# Getting a new case



## KN77523 (Sep 9, 2008)

Hey everyone

Right now I have a Gateway GT5654 and the case is on the small side. No way will I fit a 9800 in it. When I first got the comp almost a year ago I quickly bought an 8600 to have something decent, and that barely fits. I'm looking to upgrade to a bigger case and would like to know if the case I'm looking at would be compatible with my motherboard, ect.

Here is my motherboard: 
http://support.gateway.com/s/MOTHERBD/Shared/4006203R/4006203Rmv.shtml

This is the case I'm looking at:
http://www.newegg.com/Product/Product.aspx?Item=N82E16811208005


Now I'm pretty sure my mobo is a micro ATX where as the case supports full ATX. I did read that micro ATX is backwards compatible with full ATX, but I'd like some info from the community. So what do you think, am I all set or will there be problems?


----------



## magnethead (Mar 18, 2006)

When looking at the front of the case, the board is on the right side of the computer, with 3 PCI slots at the rear bottom correct?

mATX is 9.6" square, ATX is 9.6 wide and 12 tall. ATX uses the mATX mounting holes plus more to support the larger size, so yes your board will fit, assuming it is mATX and not BTX or mBTX (which is what dell's done so you cant change their cases easily).


----------



## KN77523 (Sep 9, 2008)

Alright that's good news. 

One other thing. Should I worry about any problems connecting the cords from the motherboard to the actually power button on the case? I don't know if Gateway's got a different format than this case I'm looking at.


----------



## magnethead (Mar 18, 2006)

it probably does. Sometimes the board will be labeled, sometimes you have to chase wires. But usually, the OEM power button pins are side by side, and the case switch should fit. 

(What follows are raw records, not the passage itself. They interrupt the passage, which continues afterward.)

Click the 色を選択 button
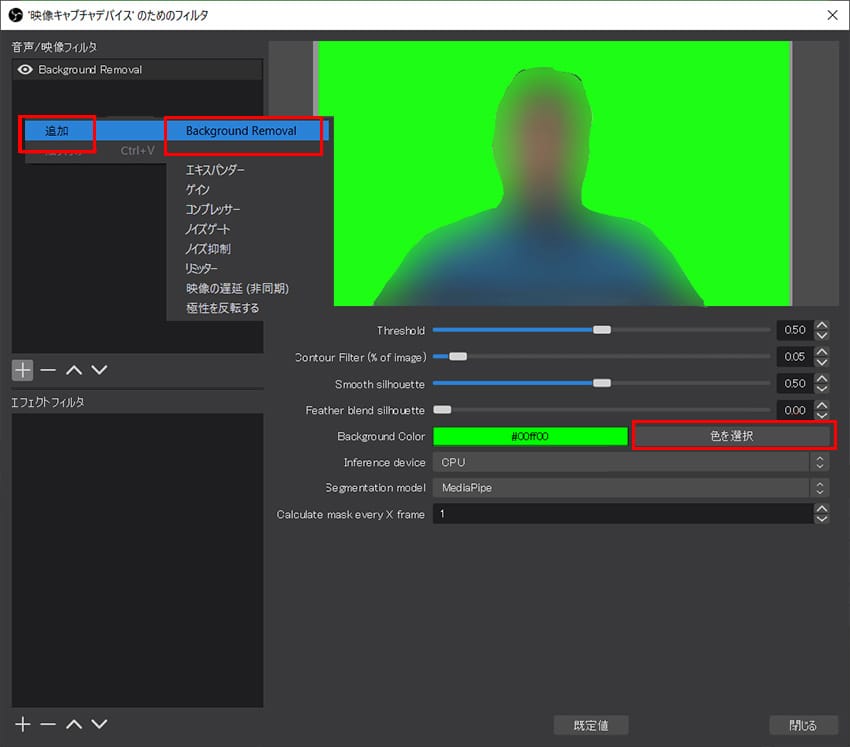(x=731, y=437)
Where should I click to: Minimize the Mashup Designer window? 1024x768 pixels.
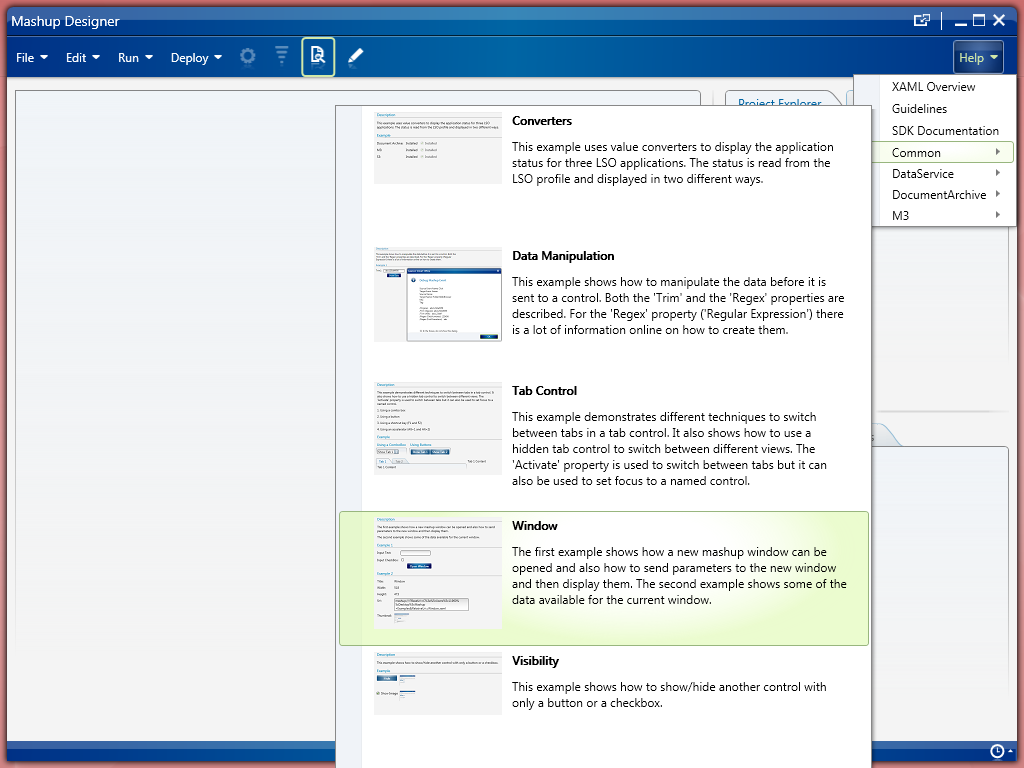[960, 20]

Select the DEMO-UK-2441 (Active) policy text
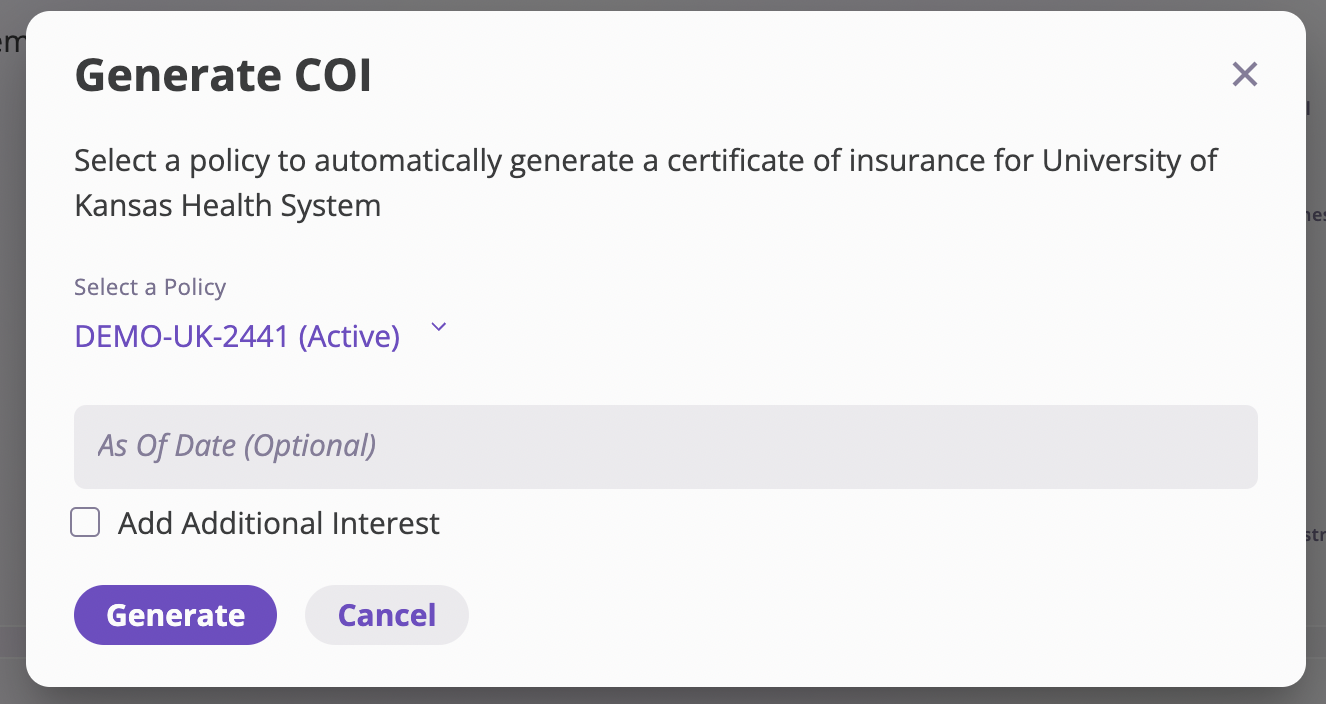tap(237, 337)
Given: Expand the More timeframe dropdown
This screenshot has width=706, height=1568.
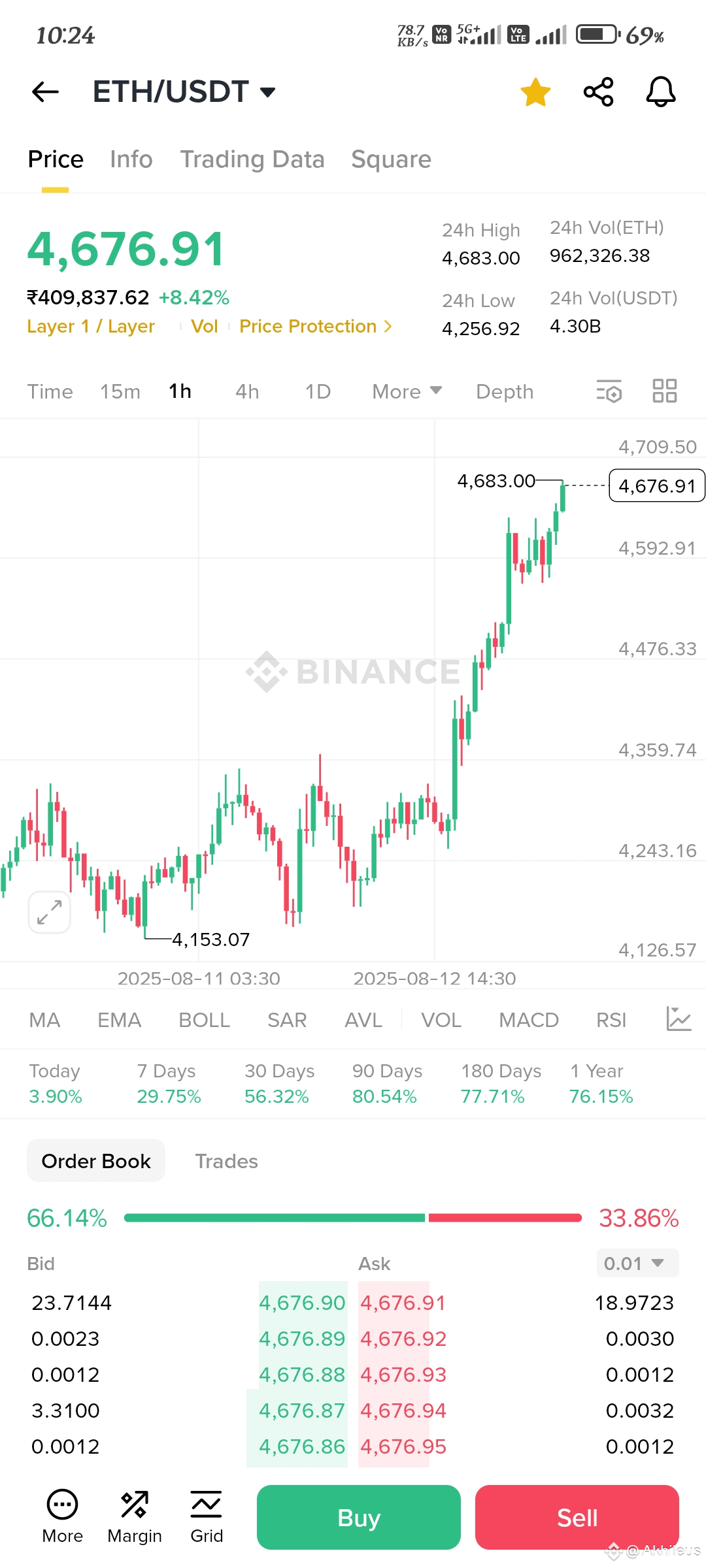Looking at the screenshot, I should point(407,391).
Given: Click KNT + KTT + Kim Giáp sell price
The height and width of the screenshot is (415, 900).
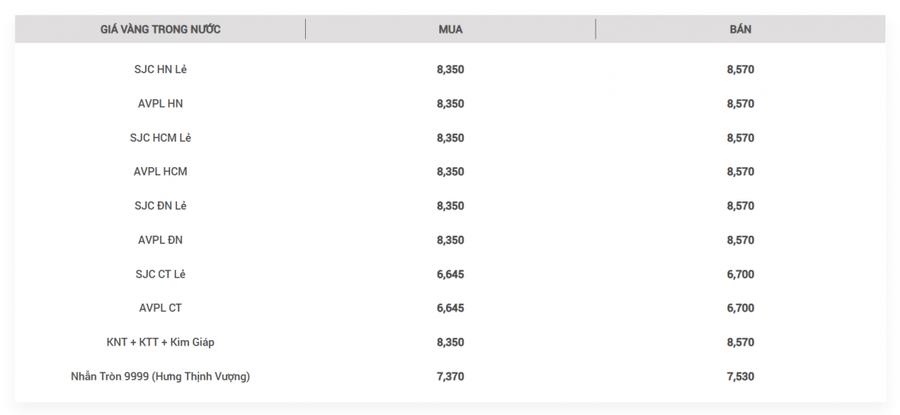Looking at the screenshot, I should point(740,342).
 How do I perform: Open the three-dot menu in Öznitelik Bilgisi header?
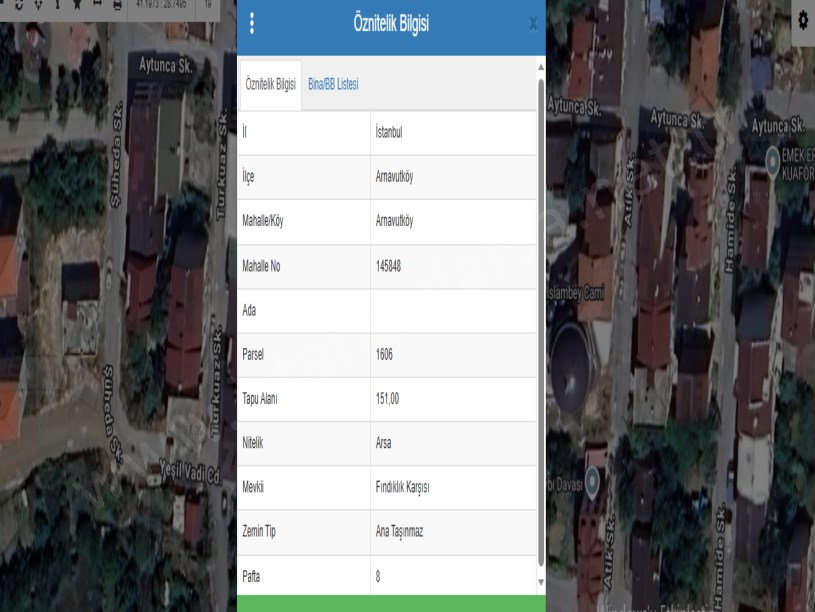(251, 24)
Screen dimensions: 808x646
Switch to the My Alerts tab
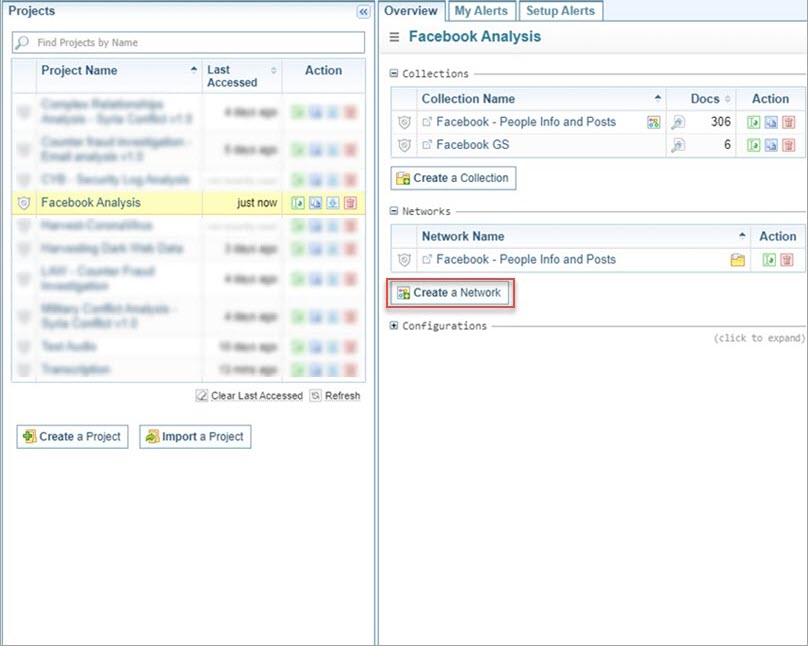[x=480, y=11]
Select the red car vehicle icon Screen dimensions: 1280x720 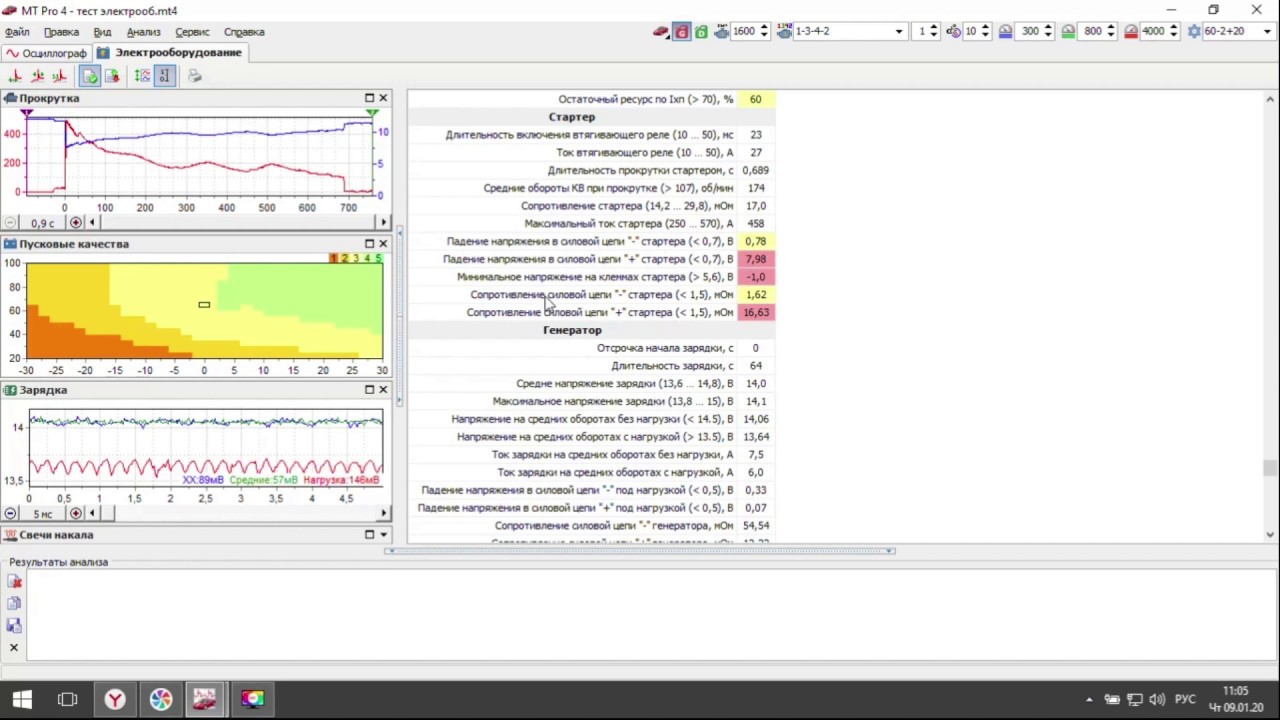coord(661,32)
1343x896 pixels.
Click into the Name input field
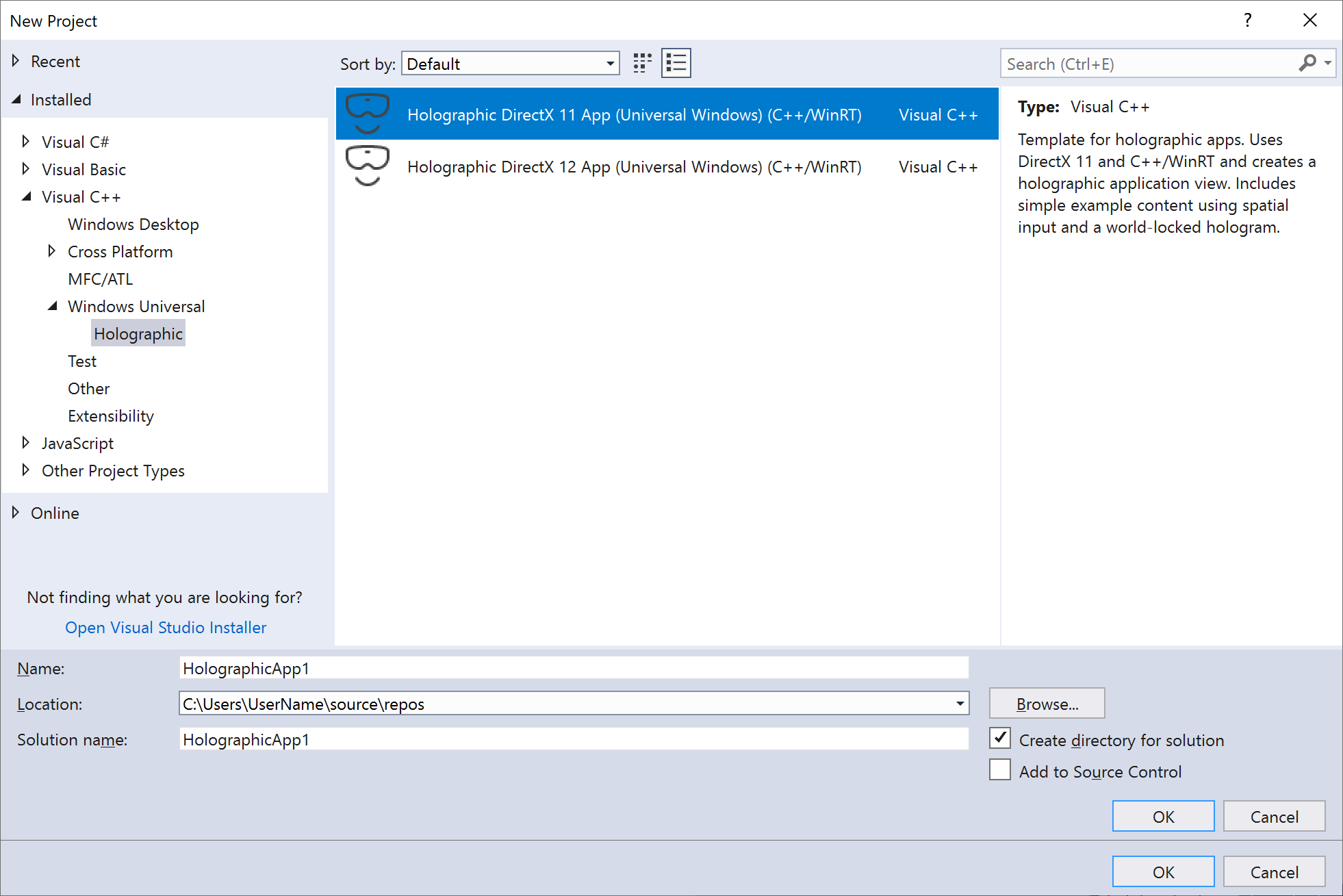tap(570, 668)
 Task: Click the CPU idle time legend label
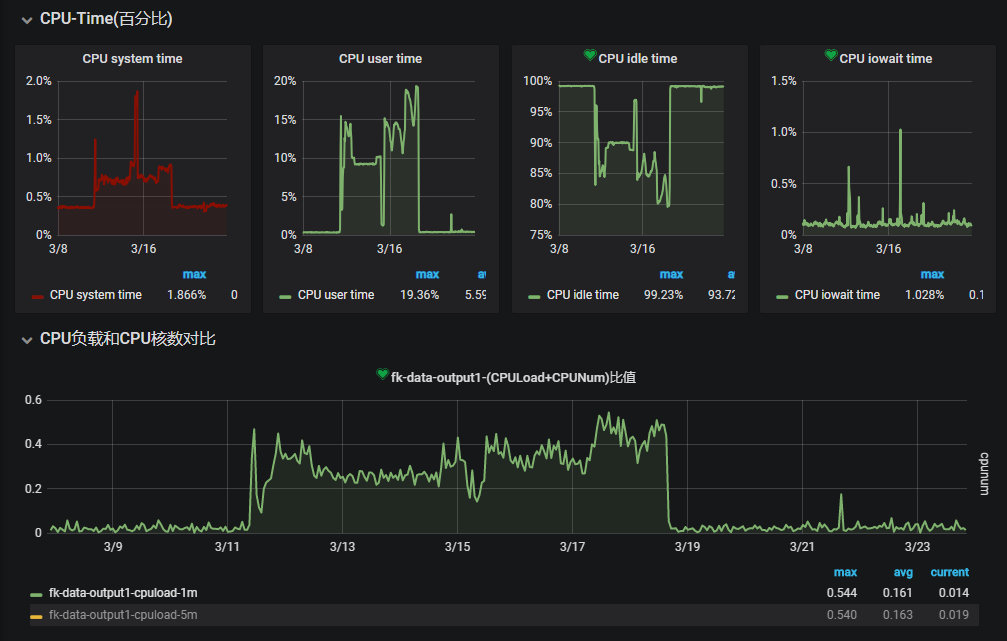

The good question is on the USB ports- They may or may not fit. My dell had it's own wiring format, I got a pinout adapter (antec spare parts- too much $$ but it works), and used an ohmmeter to find where each OEM wire went. That got my case USB working fine.


----------



## KN77523 (Sep 9, 2008)

Well I'm gonna go ahead and order the case. Hopefully I wont run into any major problems. 

Thanks for the input.


----------